If PHP's allow_url_fopen ini directive is set to true, and if curl doesn't work either (see this answer for an example of how to use it instead of file_get_contents), then the problem could be that your server has a firewall preventing scripts from getting the contents of arbitrary urls (which could potentially allow malicious code to fetch things).
I had this problem, and found that the solution for me was to edit the firewall settings to explicitly allow requests to the domain (or IP address) in question.
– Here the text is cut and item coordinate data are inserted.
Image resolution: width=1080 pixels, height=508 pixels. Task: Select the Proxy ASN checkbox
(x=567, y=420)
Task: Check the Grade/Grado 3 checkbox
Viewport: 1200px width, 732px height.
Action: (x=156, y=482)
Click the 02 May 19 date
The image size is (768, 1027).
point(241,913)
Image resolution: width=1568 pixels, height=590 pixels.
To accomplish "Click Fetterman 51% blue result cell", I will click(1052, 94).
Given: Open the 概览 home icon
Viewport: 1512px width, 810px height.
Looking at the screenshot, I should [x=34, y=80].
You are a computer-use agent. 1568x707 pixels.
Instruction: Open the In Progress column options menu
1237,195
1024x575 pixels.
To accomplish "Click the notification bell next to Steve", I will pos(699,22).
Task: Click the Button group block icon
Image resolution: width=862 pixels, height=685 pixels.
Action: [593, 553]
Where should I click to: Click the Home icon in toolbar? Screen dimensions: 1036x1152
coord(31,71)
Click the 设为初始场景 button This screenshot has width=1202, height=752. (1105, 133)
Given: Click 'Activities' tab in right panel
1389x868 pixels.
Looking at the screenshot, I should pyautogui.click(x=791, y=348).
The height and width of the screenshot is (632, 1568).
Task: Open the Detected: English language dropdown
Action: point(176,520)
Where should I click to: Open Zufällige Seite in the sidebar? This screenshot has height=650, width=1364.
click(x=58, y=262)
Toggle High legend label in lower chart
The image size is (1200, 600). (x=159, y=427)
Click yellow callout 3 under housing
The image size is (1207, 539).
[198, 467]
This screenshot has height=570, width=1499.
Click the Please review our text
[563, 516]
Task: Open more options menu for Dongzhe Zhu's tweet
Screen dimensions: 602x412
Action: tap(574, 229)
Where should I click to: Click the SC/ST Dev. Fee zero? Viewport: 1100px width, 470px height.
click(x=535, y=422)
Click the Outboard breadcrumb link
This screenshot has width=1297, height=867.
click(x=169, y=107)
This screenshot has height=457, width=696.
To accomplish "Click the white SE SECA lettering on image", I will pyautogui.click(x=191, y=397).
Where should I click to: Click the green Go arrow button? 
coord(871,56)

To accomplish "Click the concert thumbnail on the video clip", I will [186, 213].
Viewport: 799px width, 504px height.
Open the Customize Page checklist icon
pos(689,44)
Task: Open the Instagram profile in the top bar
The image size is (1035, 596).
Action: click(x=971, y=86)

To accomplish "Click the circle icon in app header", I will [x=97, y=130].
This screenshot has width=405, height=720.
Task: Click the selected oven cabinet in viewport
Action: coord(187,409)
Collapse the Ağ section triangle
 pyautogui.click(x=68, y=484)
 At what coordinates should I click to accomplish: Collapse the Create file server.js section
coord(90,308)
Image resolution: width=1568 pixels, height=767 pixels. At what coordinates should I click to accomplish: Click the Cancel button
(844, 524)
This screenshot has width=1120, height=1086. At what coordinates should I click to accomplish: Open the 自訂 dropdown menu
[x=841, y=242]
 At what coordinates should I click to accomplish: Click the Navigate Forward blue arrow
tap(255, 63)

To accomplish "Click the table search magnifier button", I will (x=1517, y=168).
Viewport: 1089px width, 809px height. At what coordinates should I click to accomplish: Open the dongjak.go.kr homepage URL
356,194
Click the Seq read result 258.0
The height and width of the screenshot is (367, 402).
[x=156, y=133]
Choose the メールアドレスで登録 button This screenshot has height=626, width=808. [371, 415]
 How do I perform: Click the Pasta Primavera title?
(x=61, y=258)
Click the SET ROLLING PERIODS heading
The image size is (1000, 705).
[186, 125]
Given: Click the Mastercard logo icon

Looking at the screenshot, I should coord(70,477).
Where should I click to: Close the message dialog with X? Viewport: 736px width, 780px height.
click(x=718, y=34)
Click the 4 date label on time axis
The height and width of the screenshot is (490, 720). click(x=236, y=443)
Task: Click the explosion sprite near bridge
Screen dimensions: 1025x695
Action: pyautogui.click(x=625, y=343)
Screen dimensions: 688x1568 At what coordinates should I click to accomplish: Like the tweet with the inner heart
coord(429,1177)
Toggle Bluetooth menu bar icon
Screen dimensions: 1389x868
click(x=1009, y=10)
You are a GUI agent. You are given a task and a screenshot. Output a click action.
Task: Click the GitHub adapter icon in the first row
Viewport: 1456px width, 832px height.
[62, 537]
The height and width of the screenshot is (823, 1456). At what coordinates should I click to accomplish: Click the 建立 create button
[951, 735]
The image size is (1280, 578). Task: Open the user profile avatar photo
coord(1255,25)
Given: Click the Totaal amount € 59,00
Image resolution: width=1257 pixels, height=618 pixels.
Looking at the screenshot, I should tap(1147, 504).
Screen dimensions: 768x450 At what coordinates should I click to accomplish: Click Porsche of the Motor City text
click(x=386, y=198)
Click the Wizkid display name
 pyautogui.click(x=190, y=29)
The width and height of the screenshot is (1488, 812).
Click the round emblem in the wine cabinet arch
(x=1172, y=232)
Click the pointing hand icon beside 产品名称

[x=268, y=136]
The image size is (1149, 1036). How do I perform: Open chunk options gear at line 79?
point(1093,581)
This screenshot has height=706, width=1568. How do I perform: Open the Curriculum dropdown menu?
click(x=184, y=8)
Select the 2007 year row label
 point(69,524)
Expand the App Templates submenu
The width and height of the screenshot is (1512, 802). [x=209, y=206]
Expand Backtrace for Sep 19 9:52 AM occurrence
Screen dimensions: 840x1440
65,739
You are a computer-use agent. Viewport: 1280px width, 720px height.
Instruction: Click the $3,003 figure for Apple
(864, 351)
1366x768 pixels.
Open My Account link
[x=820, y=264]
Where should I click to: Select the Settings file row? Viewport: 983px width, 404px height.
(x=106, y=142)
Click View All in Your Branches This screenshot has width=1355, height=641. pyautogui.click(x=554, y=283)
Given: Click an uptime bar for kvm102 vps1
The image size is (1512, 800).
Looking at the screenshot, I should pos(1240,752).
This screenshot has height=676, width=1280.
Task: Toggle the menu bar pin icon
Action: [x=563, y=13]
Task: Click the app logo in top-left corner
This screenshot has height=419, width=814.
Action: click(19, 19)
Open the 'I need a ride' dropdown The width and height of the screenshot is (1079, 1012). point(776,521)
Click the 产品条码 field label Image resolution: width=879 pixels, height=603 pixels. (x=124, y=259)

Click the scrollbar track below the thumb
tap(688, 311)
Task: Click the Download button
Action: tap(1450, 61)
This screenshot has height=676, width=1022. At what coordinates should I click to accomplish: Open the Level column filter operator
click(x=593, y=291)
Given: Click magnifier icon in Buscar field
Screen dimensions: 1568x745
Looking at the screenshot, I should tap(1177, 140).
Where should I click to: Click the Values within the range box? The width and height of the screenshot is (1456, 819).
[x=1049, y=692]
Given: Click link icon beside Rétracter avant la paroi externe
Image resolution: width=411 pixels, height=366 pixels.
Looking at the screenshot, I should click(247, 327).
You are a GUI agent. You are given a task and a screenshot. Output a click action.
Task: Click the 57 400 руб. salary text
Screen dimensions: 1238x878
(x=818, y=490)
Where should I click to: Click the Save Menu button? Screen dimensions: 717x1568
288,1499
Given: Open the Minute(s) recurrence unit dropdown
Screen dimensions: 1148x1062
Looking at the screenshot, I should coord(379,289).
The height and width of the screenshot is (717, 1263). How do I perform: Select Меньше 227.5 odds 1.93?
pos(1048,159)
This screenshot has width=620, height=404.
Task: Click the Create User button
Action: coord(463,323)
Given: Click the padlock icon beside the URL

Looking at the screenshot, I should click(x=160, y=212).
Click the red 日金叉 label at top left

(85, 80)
If it is a local file, you have to wrap it in htmlspecialchars like so:
$myfile = htmlspecialchars(file_get_contents($file_name));
Then it works
Wrap your $adr in urlencode().
I was having this problem and this solved it for me.
//JUST ADD urlencode();
$url = urlencode("http://maps.googleapis.com/maps/api/geocode/json?address=$adr&sensor=false");
<html>
<head>
<title>Test File</title>
<script type="text/javascript" src="http://maps.google.com/maps/api/js?sensor=false">
</script>
</head>
<body>
<?php
$adr = 'Sydney+NSW';
echo $adr;
$url = "http://maps.googleapis.com/maps/api/geocode/json?address=$adr&sensor=false";
echo '<p>'.$url.'</p>';
echo file_get_contents($url);
print '<p>'.file_get_contents($url).'</p>';
$jsonData = file_get_contents($url);
echo $jsonData;
?>
</body>
</html>
The error may be that you need to change the permission of folder and file which you are going to access. If like GoDaddy service you can access the file and change the permission or by ssh use the command like:
sudo chmod 775 file.jpeg
and then you can access if the above mentioned problems are not your case.